Texto proporcionado
----------------------------------------

1. En pocas palabras:
La transmisión consciente de energía vital universal (Prana o Chi) a través de las manos del terapeuta hacia tu cuerpo, con el fin de recargar, equilibrar y activar tus propios procesos curativos.
2. ¿Dónde la ubicamos?
Es una terapia de imposición de manos, perteneciente a las prácticas de sanación energética.
3. ¿Cómo lo hacemos?
De forma presencial. Tú te acuestas vestido en la camilla. Yo, a través de un estado de concentración y conexión, actúo como canal para la energía vital. Coloco mis manos cerca o sobre diferentes zonas de tu cuerpo (sin masaje), dirigiendo este flujo de energía.
4. ¿Para quién es esto?
Para personas que se sienten fatigadas, sin energía, con dolores generalizados, estrés o que están en convalecencia. También es excelente como terapia de reequilibrio general y mantenimiento del bienestar.

----------------------------------------

Enunciado del ejercicio
Retoma el texto sobre la terapia de imposición de manos y continúalo a partir de su última oración.

----------------------------------------

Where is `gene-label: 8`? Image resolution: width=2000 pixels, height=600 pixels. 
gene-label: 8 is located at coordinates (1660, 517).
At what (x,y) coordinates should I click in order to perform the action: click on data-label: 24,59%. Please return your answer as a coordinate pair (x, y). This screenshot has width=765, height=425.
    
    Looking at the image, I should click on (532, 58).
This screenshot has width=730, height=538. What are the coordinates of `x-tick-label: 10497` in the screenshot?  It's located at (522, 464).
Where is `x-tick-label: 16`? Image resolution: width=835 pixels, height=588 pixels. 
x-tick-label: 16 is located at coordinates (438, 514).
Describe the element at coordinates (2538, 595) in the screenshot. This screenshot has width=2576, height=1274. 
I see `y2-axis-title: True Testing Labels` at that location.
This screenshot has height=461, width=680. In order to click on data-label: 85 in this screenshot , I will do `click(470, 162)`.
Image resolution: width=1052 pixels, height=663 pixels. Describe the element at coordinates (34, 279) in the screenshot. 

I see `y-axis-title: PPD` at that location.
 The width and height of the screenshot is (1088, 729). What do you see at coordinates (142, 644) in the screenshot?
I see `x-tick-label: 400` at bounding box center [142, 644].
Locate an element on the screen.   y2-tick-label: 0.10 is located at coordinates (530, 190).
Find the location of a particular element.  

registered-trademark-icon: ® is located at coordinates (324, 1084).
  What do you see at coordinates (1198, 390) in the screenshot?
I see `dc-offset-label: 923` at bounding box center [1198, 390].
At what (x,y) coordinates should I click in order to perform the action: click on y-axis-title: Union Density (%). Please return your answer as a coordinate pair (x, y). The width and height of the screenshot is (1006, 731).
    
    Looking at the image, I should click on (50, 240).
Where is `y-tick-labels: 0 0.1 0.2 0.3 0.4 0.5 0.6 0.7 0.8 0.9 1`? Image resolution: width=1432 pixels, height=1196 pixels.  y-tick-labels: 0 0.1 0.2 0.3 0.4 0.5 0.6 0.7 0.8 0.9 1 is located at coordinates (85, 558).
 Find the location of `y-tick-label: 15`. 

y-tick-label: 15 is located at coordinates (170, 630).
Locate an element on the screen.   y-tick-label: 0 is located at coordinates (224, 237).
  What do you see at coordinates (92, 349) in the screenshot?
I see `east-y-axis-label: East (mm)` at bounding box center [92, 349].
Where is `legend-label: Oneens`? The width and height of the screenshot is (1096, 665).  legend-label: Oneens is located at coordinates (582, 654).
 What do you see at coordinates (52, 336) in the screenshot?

----------------------------------------

Respuesta del ejercicio
5. Así es una sesión:
La sesión es tranquila y silenciosa. Mientras tú descansas, yo voy moviendo mis manos por los principales centros energéticos (chakras) y zonas que necesitan más vitalidad. Puedes sentir calor, hormigueo, frío o simplemente una relajación muy profunda. No hay manipulación física.
6. ¿Por qué da resultado?
Se basa en el principio antiguo de que la salud depende de un flujo abundante y equilibrado de energía vital. El terapeuta, entrenado para acumular y dirigir esta energía, actúa como un catalizador. Al saturar tu campo energético con Prana, se disuelven bloqueos, se recargan los sistemas y se le da a tu cuerpo el “combustible” necesario para acelerar su curación y recuperar la homeostasis.
7. Lo que suele notarse:
· Una recuperación notable de la vitalidad y una reducción de la fatiga.
· Alivio de dolores musculares y articulares.
· Mayor equilibrio emocional y una sensación de paz profunda.
· Mejora en la calidad del sueño.
8. Antes de venir, ten en cuenta:
· Usa ropa cómoda, preferiblemente de fibras naturales como algodón.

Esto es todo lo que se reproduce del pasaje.